O Governo está apostado em transformar Portugal no país "mais competitivo, a nível mineiro, de toda a Europa", até 2020. O que espera conseguir através da formação profissional, mas sobretudo através de "fortes incentivos fiscais e financeiros para as empresas nacionais e estrangeiras investirem nos nossos recursos naturais", afirmou o ministro da Economia na Comissão de Orçamento, Finanças e Administração Pública.
A reindustrialização do país e o fomento industrial são um dos cinco eixos estratégicos do Governo, disse Álvaro Santos Pereira, sublinhando não ter "a mínima dúvida" de que haverá "centenas de milhões de euros de investimentos nos próximos anos no sector mineiro, no gás e no petróleo.
"Seremos um país a exportar muito mais ferro, muito mais cobre, muito mais ouro e muito mais tungsténio entre outros minérios", prometeu o ministro, assegurando que estão já assinados mais de 100 contratos.
Sobre a reindustrialização do país, Santos Pereira adiantou que a meta do Executivo é a de que o peso da indústria represente, no mínimo, "20% do PIB" até 2020. Uma estratégia necessária para "criar mais riqueza e mais emprego".
Para o conseguir, diz o ministro, é preciso apostar no sistema dual de aprendizagem, usando formandos nas empresas ao mesmo tempo que estudam nas escolas, mas também no ensino técnico-profissional. Mas, é, também, preciso apostar nas redes transeuropeias de transporte, designadamente de bitola europeia, de modo a que as mercadorias saiam dos portos directamente para o centro da Europa. "É preciso que a Península Ibérica deixe de ser uma ilha em termos de ferrovia, devido aos seus carris diferenciados", afirmou.

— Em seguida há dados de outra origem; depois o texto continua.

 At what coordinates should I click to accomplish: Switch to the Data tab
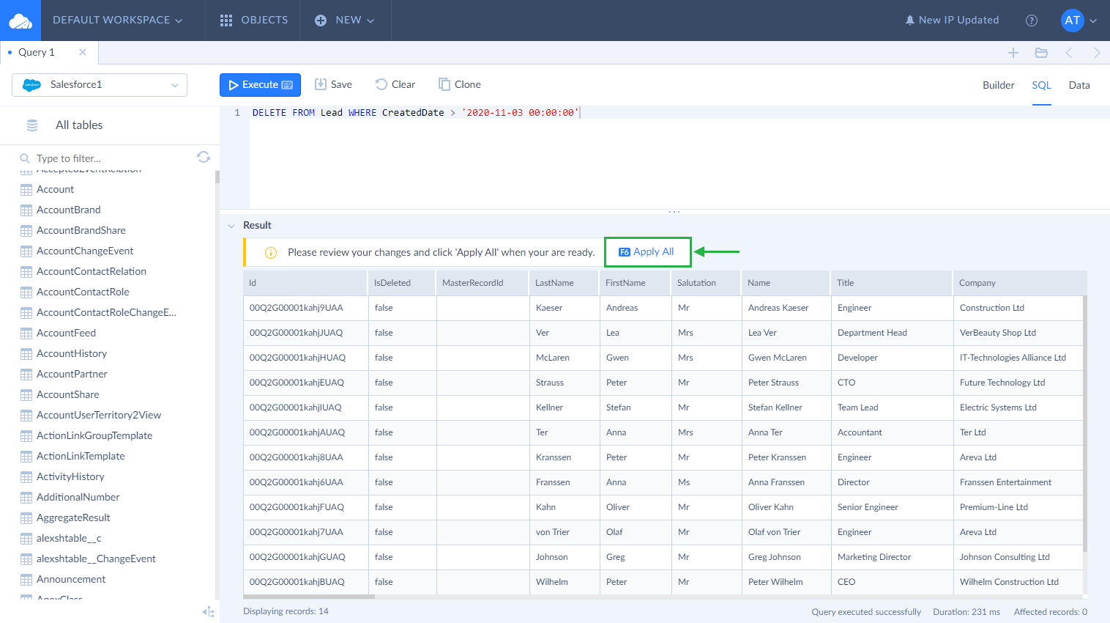1079,85
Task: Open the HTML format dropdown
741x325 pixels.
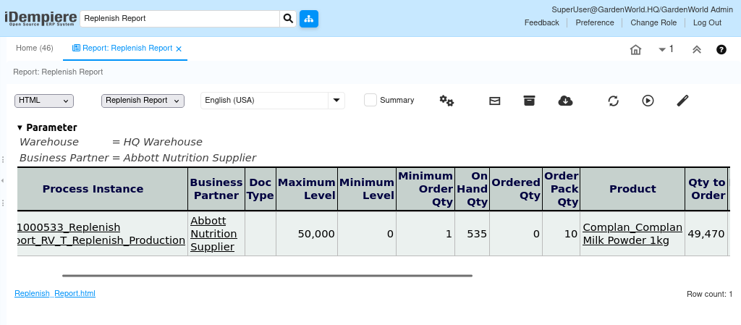Action: 44,101
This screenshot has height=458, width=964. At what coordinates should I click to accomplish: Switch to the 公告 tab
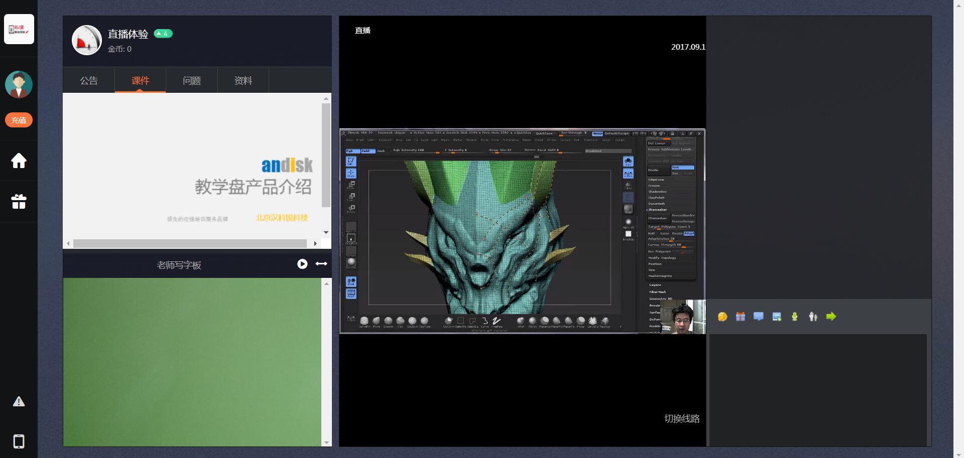(x=89, y=81)
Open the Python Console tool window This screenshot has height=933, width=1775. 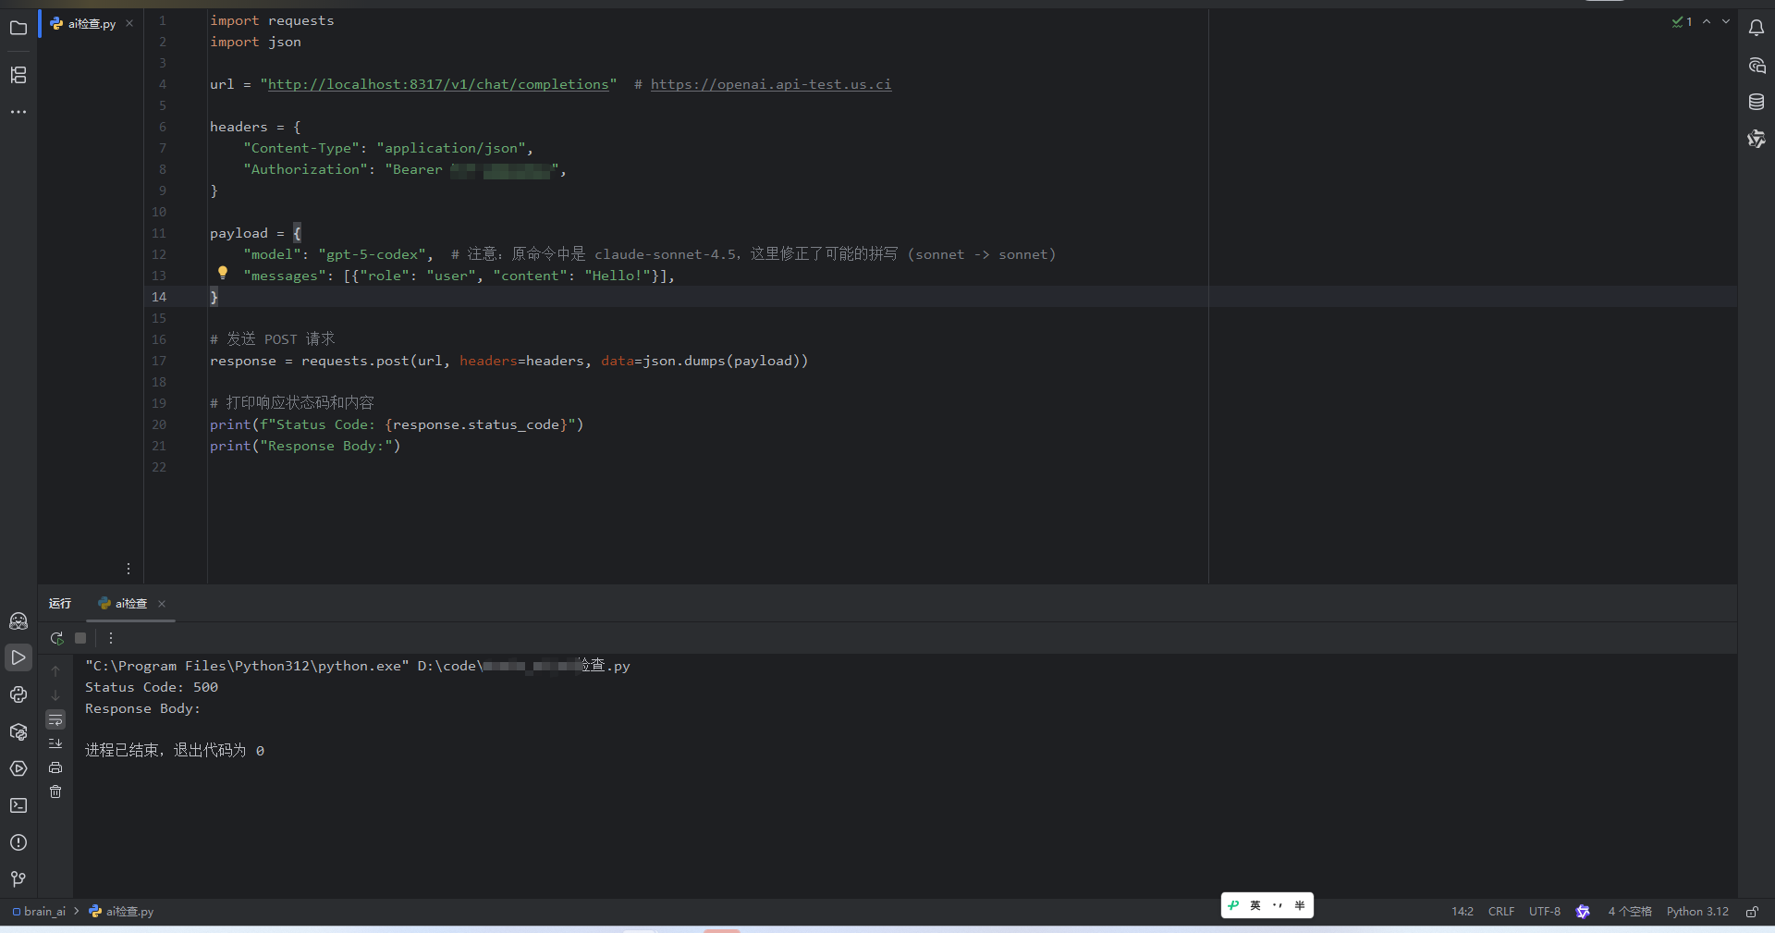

A reindustrialização obriga, ainda, a investimentos nos portos, sendo que objectivo é que a reforma nesta área "leva a uma descida da factura portuária entre 25 e 30%", afirmou o ministro.
Defendeu, ainda, que é preciso que as redes transeuropeias cheguem, também, à energia, sendo necessário que haja boas redes de ligação entre Espanha e França. "Só assim conseguimos exportar energia, mas também ter um mercado mais concorrencial em Portugal, em que o preço da energia se torna menos pesado para empresas e famílias", frisou.